## Check your understanding
(A) Reproduce the part of the blog excerpt about the Arsenic Ball and a thrift-store cauldron starting with "Sunday, February 16, 2020" and going on through "cauldron this size?".
(B) Write what comes next in the blog excerpt about the Arsenic Ball and a thrift-store cauldron, picking up after its last sentence.

## Extract to read
- Opening Delimiter -

Long story short? I'm willing to put up with that piss-poor, foul-smelling smoke (I mean, bitches please, you could at least pick a classy toxic smoke, the cloves are fine!) to support a friend.


There was also a photo booth, and Hide's friend Morgan, who also looked fabulous, took a picture or three of me, and one of us both:


I have to admit, it was a bit of a self-esteem boost to be lauded and recognized by people like Morgan, who seem a lot more into fashion and "practiced" at it than I am on a regular basis! Playing diva now and then is fun. It just feels harder sometimes to pull an act together when you're moving and have, like, no space to work, including on fashion. But this time I managed it!


With much of my things still packed and little room, I didn't make my dress this time. But I did make my lip gloss, for which I'm proud. The dress was a thrift find, and the best part is that I can wear it for other events. Movie star in green sequins, yass!


Don't forget the eyeshadow. But also don't ask me to wear eyeliner --- even if it's not as toxic as arsenic, and "suffering for fashion" is a mantra, applying and removing that stuff creeps me out.

Sunday, February 16, 2020

"It'll do for now!" Cauldron Score!


The thrift store strikes again! I went in looking for something else, of course, which I also found: In this case, a green gown for the upcoming Arsenic Ball. But when I saw this cauldron sitting there, I immediately grabbed it! I mean, a metal cauldron this size?


This thing is 17" across. A small label on the bottom reads, "Threshold (the brand name), by Target Llc. Food safe. Not dishwasher or microwave safe."
It's made of a thin type of sheet pot-metal, I'm sure, like a low-carbon steel. A certain Percy Weasley would no doubt begin railing about the risks posed by thin-bottomed cauldrons. It's definitely not as sturdy as my smaller cast-iron models, nor the massive cast-iron equivalent I hope to one day afford on eBay.
I did a quick bit of research, and it seems this type of black finish is a powder-coating sprayed on and set at about 400 degrees F. So, cooking in my new score may pose a toxin risk! Brewing may be possible IF an internal liquid path keeps the temperature to water's boiling point. Otherwise, it's best to use this cauldron for pre-made punch or other cool foods, and save the heavy brewing for a genuine, use-tested model.

- Closing Delimiter -

## Record extracts
- Opening Delimiter -

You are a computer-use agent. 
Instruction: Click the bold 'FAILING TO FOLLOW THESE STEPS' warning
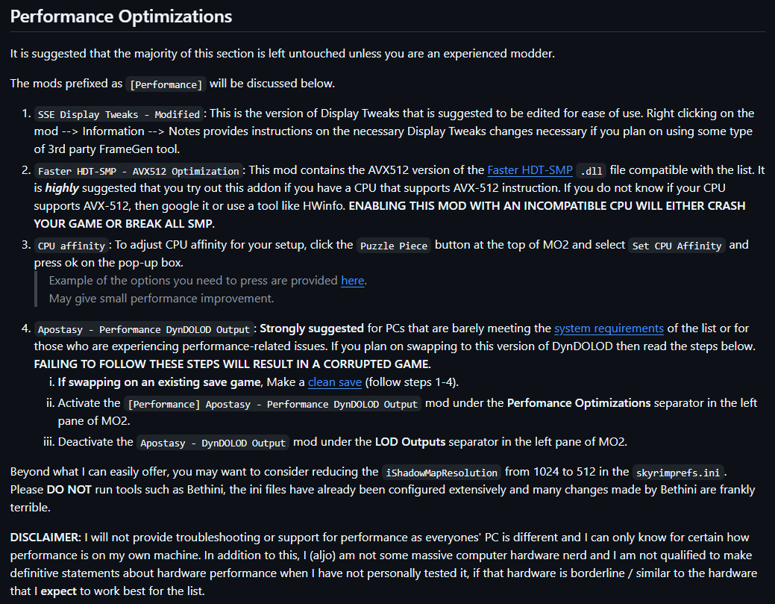click(232, 364)
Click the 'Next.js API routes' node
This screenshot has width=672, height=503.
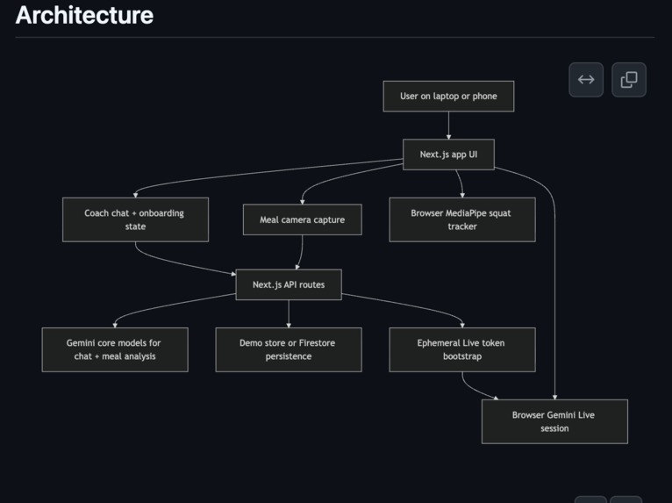pyautogui.click(x=289, y=284)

- Closing Delimiter -

## Expected outputs
(A)
Sunday, February 16, 2020

"It'll do for now!" Cauldron Score!


The thrift store strikes again! I went in looking for something else, of course, which I also found: In this case, a green gown for the upcoming Arsenic Ball. But when I saw this cauldron sitting there, I immediately grabbed it! I mean, a metal cauldron this size?

(B)
Still, my coven of silly witch-women might get a lot of fun out of this.
As I'll add: It may not be top-grade, but it'll do for now.


The cauldron, along with my green gown and a small Mary wall statue I found. I normally don't go in for cheap or "sappy" imagery, as it were, but something about the artistic lines, obvious age and general feel of this piece spoke to me. Besides, who knows how many prayers were made with its help?


Earlier today, I bought three tinctures from my fellow herbalist friend Monica, who needed pocket money for a Mexico trip. I focused on tinctures I both had more difficulty making, felt I needed energy-wise, and had never tried. Usnea is an immune and respiratory strengthener, a cleansing forest herb. Yellow Pond Lily has a drying effect and energetically is in the same family as the Lotus, known for rising out of the mud to bloom, carrying the power of an ascending spirit, and can help redirect excessive sexual energy (or fluids!) into creative power, which is precisely how I need to channel mine.


Other items of note include my finishing this small Earth goddess statue out of Play-Doh, mostly for fun because I'm totally on a statue kick right now, in terms of working with, acquiring, and making.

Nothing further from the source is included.